1. observe_session on an OpenClaw session
2. audit_risk to surface risky steps
3. ml_anomaly_report to show embedding anomalies
4. guard_action block a risky step
5. replay_fork from blocked step with safe edits
6. share_trace_anon to publish anonymized pattern
7. suggest_evolved_skills from community data
8. yc_app_brief to show moat/traction/revenue narrative

Example Calls

{
  "tool": "ml_anomaly_report",
  "input": {
    "traceId": "<trace-id>",
    "useCommunityBaseline": true,
    "threshold": 0.58,
    "topAnomalies": 5
  }
}

{
  "tool": "share_trace_anon",
  "input": {
    "traceId": "<trace-id>",
    "taskLabel": "Inbox triage",
    "objective": "Safely automate inbound support triage",
    "tags": ["support", "email", "guarded"]
  }
}

{
  "tool": "suggest_evolved_skills",
  "input": {
    "query": "safe inbox triage automation",
    "limit": 3,
    "minConfidence": 0.4
  }
}

Current Limits

• Persistence is in-memory for hackathon speed
• Embedding model is intentionally simple (fast + local)
• External model providers are optional for firewall chat; rules mode works without them

Deploy

npm run deploy

Railway Deployment (Recommended)

Yes, Maple can run on Railway with production safeguards.
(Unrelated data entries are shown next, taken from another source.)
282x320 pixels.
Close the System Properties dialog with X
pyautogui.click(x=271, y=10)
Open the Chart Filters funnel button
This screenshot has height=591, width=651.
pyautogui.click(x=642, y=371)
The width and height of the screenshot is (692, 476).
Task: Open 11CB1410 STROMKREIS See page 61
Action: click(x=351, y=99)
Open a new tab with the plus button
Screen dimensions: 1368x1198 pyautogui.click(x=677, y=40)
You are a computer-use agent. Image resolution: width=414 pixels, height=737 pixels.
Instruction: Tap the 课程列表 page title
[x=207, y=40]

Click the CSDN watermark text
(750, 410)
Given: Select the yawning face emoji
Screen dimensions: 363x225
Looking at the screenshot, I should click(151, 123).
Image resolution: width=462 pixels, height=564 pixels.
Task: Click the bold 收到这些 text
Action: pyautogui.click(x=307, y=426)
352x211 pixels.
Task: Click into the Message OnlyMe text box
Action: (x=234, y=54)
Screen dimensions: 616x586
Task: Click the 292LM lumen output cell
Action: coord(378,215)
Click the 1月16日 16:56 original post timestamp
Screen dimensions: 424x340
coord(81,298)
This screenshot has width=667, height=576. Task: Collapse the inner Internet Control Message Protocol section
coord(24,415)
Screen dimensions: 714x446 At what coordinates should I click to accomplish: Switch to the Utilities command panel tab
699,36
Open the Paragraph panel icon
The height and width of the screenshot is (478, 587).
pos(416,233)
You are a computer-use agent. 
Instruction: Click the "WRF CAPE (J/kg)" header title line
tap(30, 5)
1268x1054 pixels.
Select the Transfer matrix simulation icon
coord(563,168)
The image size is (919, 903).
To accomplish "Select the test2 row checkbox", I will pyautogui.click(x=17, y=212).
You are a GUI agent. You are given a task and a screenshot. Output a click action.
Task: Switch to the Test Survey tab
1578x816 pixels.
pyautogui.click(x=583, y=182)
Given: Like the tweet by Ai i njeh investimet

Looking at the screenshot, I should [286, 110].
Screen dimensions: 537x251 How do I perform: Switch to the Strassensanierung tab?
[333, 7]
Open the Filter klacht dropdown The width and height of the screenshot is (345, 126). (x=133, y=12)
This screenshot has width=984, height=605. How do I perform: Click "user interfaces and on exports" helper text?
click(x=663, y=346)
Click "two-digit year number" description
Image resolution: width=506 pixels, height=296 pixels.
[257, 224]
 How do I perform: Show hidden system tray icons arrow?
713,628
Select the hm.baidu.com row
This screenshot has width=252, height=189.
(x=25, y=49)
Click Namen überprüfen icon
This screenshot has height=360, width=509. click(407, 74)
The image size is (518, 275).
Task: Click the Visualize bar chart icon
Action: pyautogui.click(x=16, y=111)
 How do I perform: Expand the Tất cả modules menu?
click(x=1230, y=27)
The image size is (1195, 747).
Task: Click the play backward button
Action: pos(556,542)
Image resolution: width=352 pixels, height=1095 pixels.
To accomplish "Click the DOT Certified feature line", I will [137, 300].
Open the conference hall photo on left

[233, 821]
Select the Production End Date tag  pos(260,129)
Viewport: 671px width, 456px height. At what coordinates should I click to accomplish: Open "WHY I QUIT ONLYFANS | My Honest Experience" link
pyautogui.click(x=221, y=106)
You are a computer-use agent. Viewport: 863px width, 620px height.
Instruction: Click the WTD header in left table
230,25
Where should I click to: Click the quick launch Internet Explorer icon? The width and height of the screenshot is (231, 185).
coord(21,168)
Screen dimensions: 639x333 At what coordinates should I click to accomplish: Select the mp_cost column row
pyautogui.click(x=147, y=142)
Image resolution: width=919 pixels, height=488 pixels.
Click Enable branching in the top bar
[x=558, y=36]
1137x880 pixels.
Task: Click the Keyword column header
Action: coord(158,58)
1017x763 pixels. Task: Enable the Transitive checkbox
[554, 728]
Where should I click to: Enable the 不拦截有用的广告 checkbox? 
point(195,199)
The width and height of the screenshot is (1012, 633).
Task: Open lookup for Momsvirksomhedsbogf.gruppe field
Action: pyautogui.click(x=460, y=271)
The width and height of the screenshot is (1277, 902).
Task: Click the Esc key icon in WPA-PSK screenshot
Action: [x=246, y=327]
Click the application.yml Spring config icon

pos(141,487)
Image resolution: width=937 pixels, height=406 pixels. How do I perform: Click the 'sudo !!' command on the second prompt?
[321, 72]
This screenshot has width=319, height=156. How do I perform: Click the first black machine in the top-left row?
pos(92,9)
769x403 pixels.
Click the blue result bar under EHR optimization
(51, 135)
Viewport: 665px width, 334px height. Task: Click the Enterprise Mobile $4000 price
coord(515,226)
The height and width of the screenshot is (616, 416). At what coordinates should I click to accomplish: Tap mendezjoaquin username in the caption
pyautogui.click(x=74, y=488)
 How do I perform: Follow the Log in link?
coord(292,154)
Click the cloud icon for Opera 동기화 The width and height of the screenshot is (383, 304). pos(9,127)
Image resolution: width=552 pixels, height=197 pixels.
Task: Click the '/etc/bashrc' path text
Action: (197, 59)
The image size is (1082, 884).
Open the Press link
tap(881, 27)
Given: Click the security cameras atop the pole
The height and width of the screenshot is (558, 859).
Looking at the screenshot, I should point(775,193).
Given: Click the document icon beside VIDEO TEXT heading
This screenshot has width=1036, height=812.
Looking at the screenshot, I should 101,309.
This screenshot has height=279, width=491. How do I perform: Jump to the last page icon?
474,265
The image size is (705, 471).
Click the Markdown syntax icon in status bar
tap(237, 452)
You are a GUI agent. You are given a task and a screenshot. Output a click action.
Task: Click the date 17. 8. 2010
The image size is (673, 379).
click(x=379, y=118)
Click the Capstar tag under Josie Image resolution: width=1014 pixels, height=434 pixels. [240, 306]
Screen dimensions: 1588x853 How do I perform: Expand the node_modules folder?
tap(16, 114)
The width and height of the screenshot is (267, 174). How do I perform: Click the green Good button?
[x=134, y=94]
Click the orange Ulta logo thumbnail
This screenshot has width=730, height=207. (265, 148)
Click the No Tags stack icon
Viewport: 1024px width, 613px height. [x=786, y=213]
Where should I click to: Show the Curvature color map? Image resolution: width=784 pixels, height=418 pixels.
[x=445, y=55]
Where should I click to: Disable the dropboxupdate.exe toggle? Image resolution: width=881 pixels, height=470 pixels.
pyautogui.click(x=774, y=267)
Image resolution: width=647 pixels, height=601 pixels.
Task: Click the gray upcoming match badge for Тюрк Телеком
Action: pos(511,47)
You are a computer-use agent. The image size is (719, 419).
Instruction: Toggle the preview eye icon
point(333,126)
This repo now includes railway.json, so Railway can use canonical settings automatically:

• Build command: npm run build
• Start command: npm run start
• Health check path: /health

Required environment variables:

NODE_ENV=production
HOST=0.0.0.0
MCP_URL=https://<your-railway-domain>
MAPLE_API_KEY=<long-random-key>
MAPLE_LOCK_BRIDGE_TARGET=true
OPENCLAW_BRIDGE_URL=<bridge-url-reachable-from-railway>
OPENCLAW_BRIDGE_TOKEN=<bridge-token>
MAPLE_FIREWALL_ENABLED=true

Important notes:

• Railway provides PORT automatically; do not hardcode it.
• scripts/hackathon-start.sh is Railway-safe and no longer requires a local .env file to boot.
• In production, Maple enforces API key auth and requires explicit OPENCLAW_BRIDGE_URL + OPENCLAW_BRIDGE_TOKEN.
• Do not use localhost for OPENCLAW_BRIDGE_URL unless the bridge runs in the same container.
• If bridge connectivity is unavailable during demo, use source=mock to keep UI + guardrail flow live.